Backpressure and Flow Control

Backpressure is what happens when a producer sends data faster than a consumer can process it. Without control, memory grows until the process crashes (OOM).

REST: Rate Limiting as Backpressure

REST is stateless and request-response. Backpressure is applied proactively via rate limiting.

  • Fixed window: allow N requests per minute. Simple but can have burst at window edges.
  • Sliding window: counts requests in a rolling window. Smoother.
  • Token bucket: N tokens replenish per second. Each request consumes one. Allows short bursts.
  • Leaky bucket: requests queued and processed at constant rate. Smooths bursts completely.

Return 429 Too Many Requests with Retry-After: N header. Client waits N seconds before retrying.

gRPC: HTTP/2 Flow Control

gRPC inherits HTTP/2 flow control. This is the real backpressure mechanism for streaming.

How it works

  • Each side has a receive buffer with a window size (bytes it can accept).
  • Sender checks window before sending. If window = 0, sender blocks.
  • Receiver reads from buffer → window grows → sends WINDOW_UPDATE → sender can send more.

Streaming backpressure

For server-streaming RPCs: - Fast server, slow client: server fills client's buffer. - Client's window reaches 0. - gRPC runtime pauses the server's sending goroutine / thread / coroutine automatically. - No explicit code needed: HTTP/2 does it.

Best practice: set larger window sizes for high-throughput streams.

WebSocket: Slow Consumer Handling

WebSocket has no built-in flow control at the application level. You must implement it.

Per-client queues

import asyncio

queue = asyncio.Queue(maxsize=50)  # bounded buffer per connection

When queue is full, apply a drop or block strategy.

Drop strategies

Strategy Action When to use
Drop oldest Remove oldest, add new Live data (stock tickers, metrics)
Drop newest Reject new, keep existing Critical ordered messages
Block sender Pause reading from source Ordered streams where loss is unacceptable

Flow control signals

Send application-level pause/resume messages:

{"event": "flow.pause", "reason": "buffer full"}
{"event": "flow.resume"}

Well-behaved clients reduce send rate on receiving pause.

Buffer limits

Set max buffer size per WebSocket connection.
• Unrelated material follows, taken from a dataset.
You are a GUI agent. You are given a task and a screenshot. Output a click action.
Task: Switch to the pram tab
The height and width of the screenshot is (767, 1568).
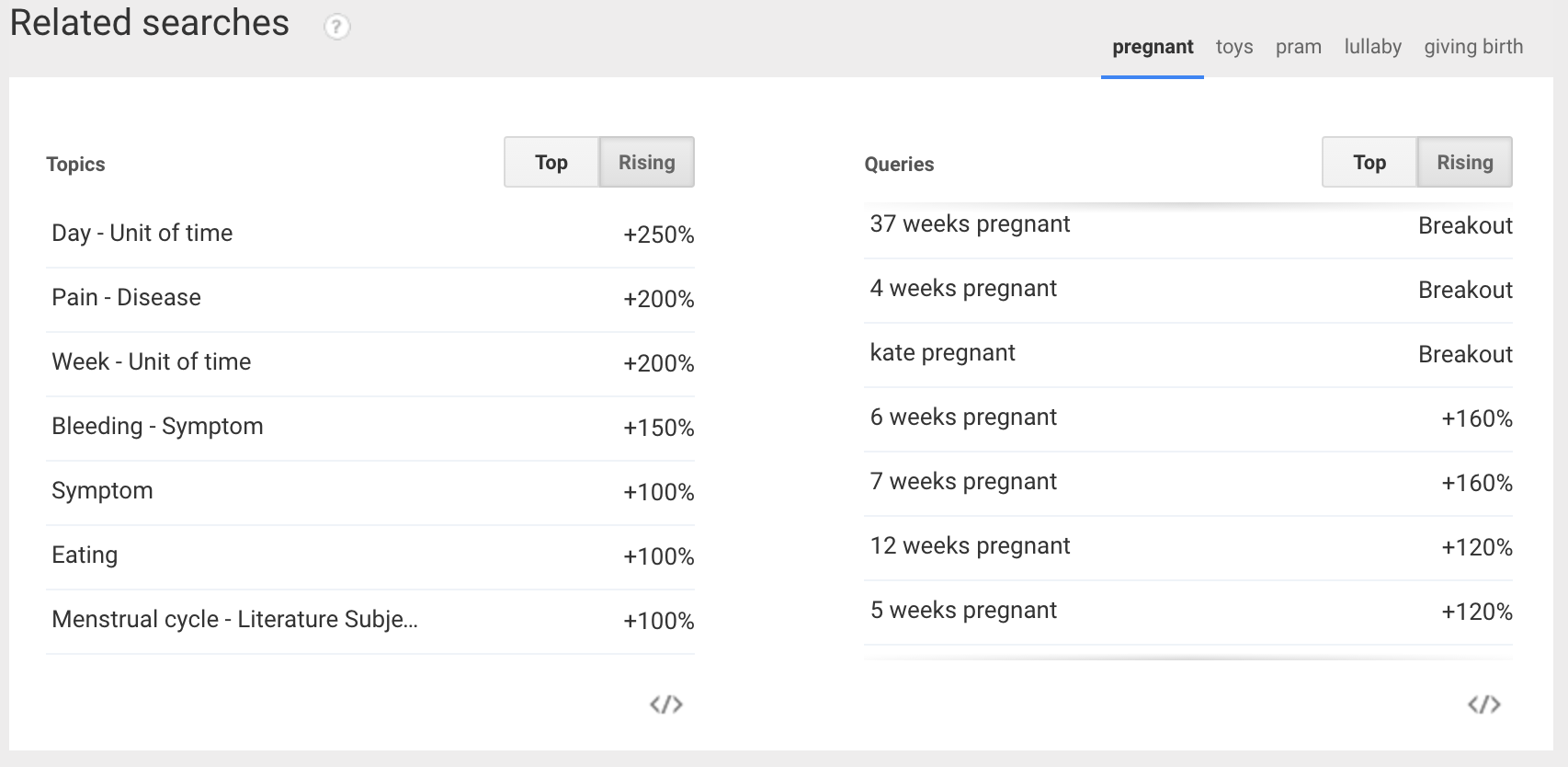click(x=1298, y=47)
Disconnect slow clients that exceed the limit — they should not degrade the entire server.

Monitoring

Track queue depth per connection. Alert when depth stays above threshold for N seconds. Rising queue depth = consumer is too slow. Root cause: CPU-bound processing or downstream I/O.

Cross-cutting backpressure pattern

For any high-volume system, the pattern is: 1. Bound all queues and buffers. 2. Apply back-pressure upstream when downstream is slow. 3. Monitor queue depth, drop rate, and processing latency. 4. Alert and act before OOM, not after.